Trois textes à lire ou à apprendre. A faire apprendre plus tard à vos élèves. Faites travailler votre mémoire et celle des plus jeunes.
Le thème du jour : d’un lieu en France et d’un grand auteur français.
« Quand je suis 20 ou 30 mois sans retourner en Vendômois … »
De Pierre de Ronsard 16 ème siècle (né au château de la Possonnière en 1524-1585 meurt à Saint-Cosme)
Quand je suis vingt ou trente mois
Sans retourner en Vendômois
Plein de pensées vagabondes,
Plein d’un remords et d’un souci,
Aux rochers, je me plains ainsi,
Aux bois, aux antres, et aux ondes :
« Rochers, bien que soyez âgés
De trois mille ans, vous ne changez
Jamais ni d’état ni de forme :
Mais toujours ma jeunesse fuit,
Et la vieillesse qui me suit
De jeune en vieillard me transforme.
« Bois, bien que perdiez tous les ans
En hiver vos cheveux mouvants
L’an d’après qui se renouvelle
Renouvelle aussi votre chef :
Mais le mien ne peut derechef
Ravoir sa perruque nouvelle.
« Antres, je me suis vu chez vous
Avoir jadis verts les genoux,
Le corps habile, et la main bonne :
Mais ores j’ai le corps plus dur
Et les genoux, que n’est le mur
Qui froidement vous environne.
« Ondes, sans fin vous promenez,
Et vous menez et ramenez
Vos flots d’un cours qui ne séjourne
Et moi sans faire long séjour
Je m’en vais de nuit et de jour
Au lieu d’où plus on ne retourne. »
Si est-ce que je ne voudrois
Avoir été ni roc ni bois
Antre, ni onde, pour défendre
Mon corps contre l’âge emplumé,
Car ainsi dur je n’eusse aimé
Toi qui m’as fait vieillir Cassandre.
Odes, IV,10
Les enfants : leurs bêtises à St Malo sur la plage du Sillon : de François-René de Chateaubriand (1768-1848) enterré à la pointe du Grand-Bé, face à la mer devant Saint Malo où il passa son enfance .

Consigne:
Indiquez l'âge que le poète attribue aux rochers dans le texte sur Ronsard.

Extrait source:
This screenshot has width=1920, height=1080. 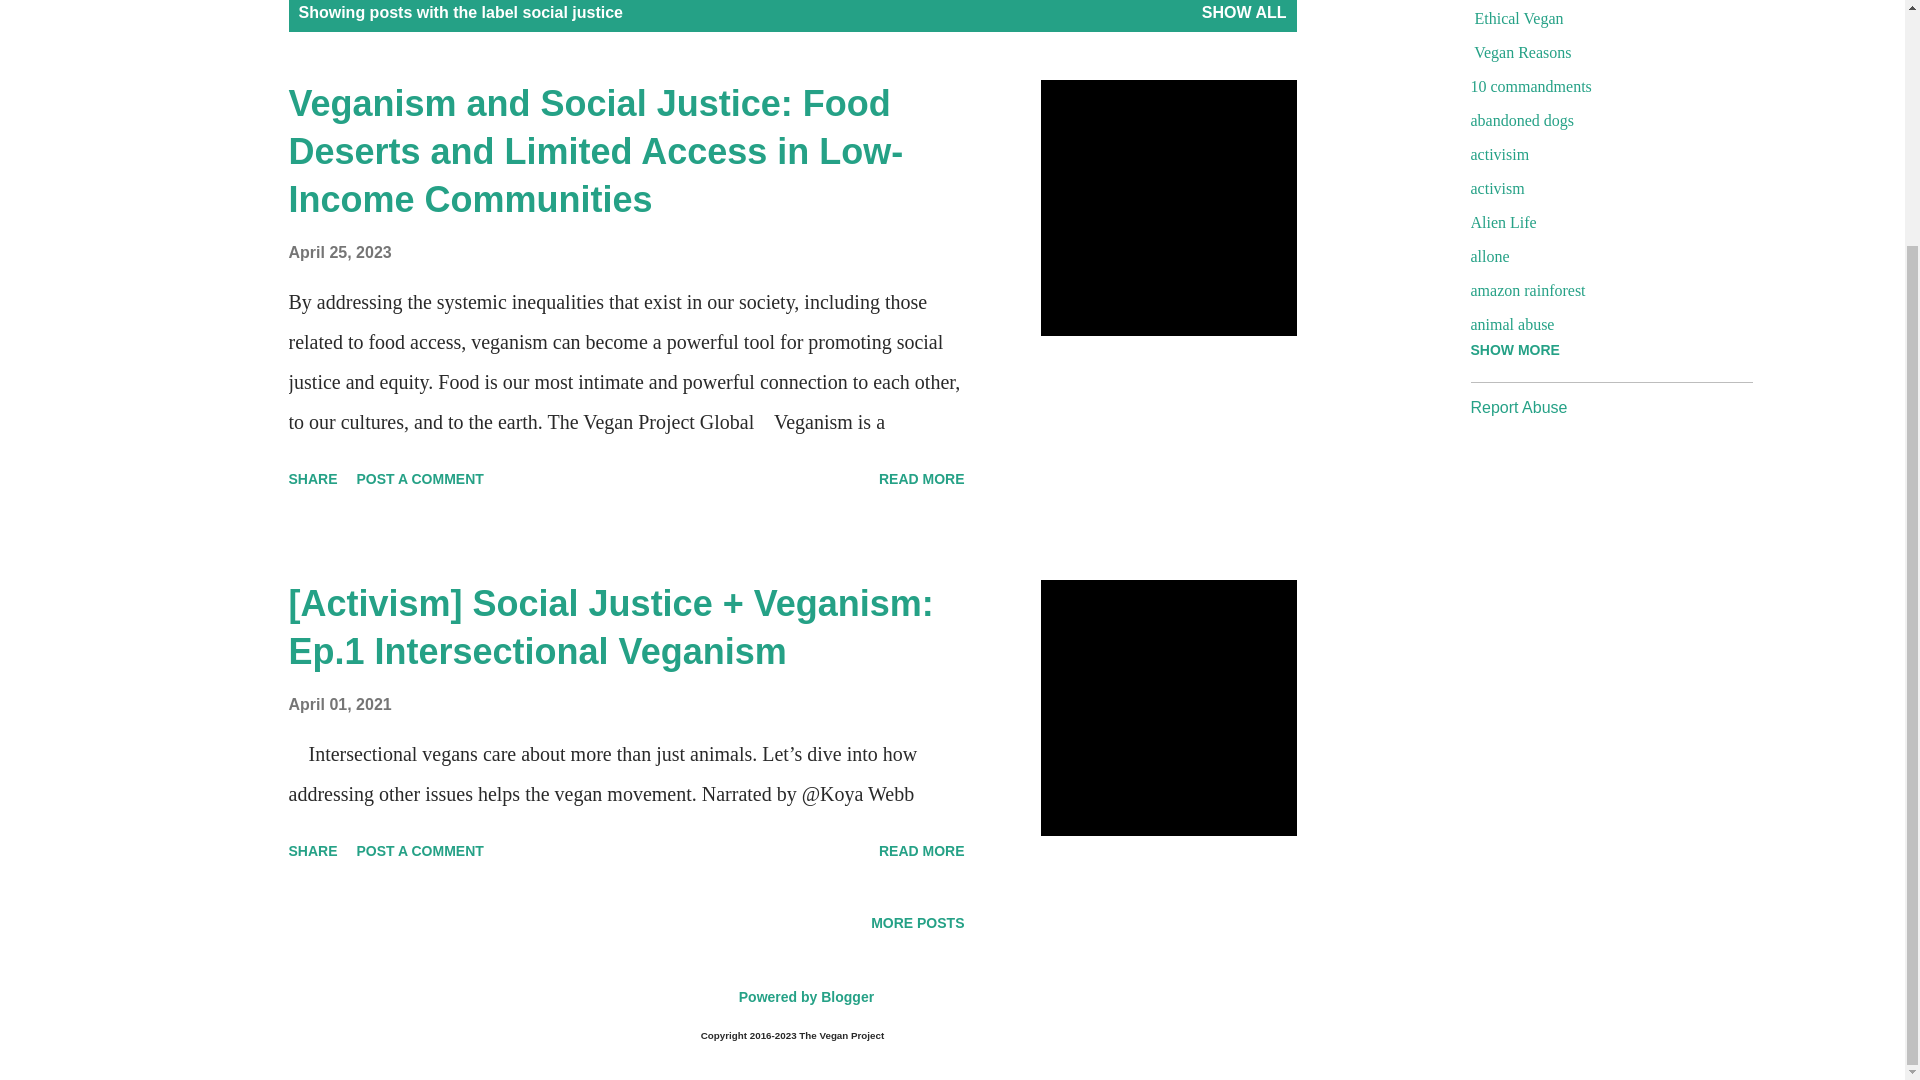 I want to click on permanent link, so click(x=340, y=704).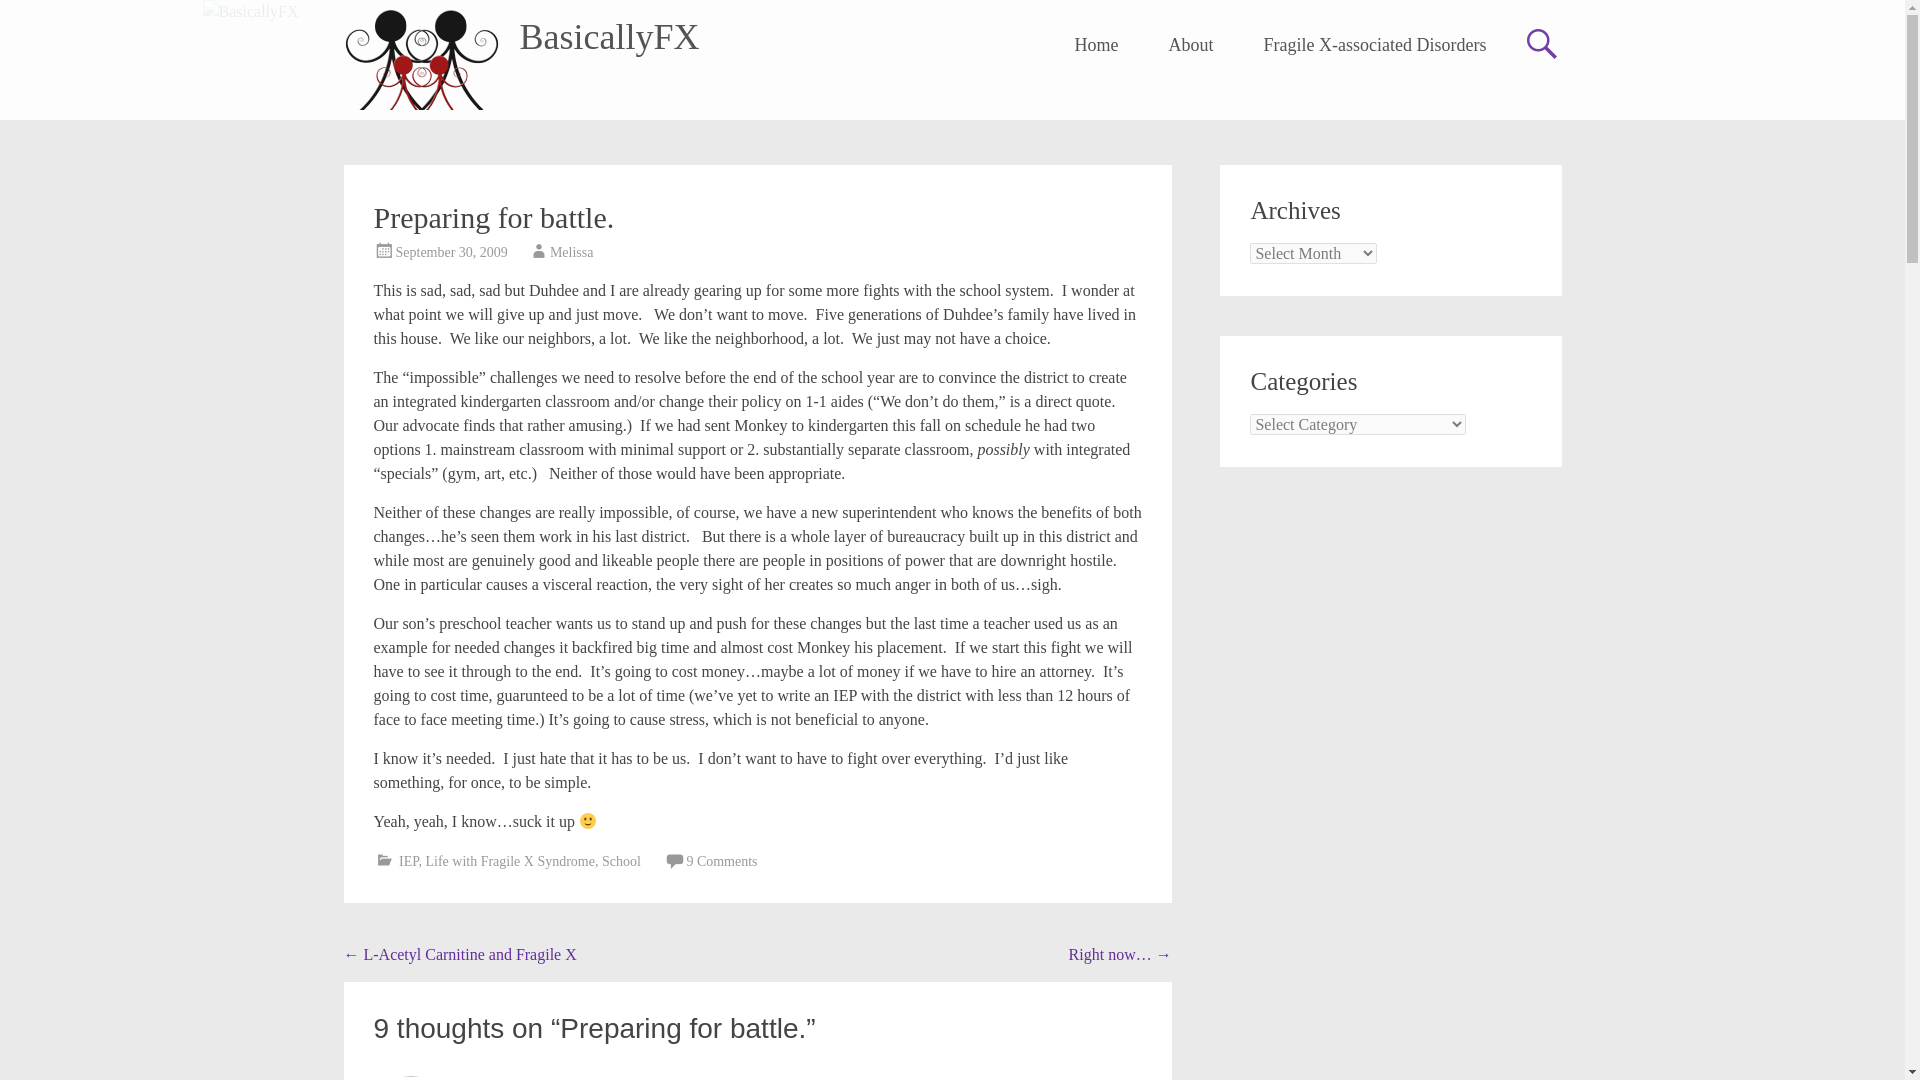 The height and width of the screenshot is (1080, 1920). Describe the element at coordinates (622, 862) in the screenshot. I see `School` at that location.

Réponse:
Trois mille ans.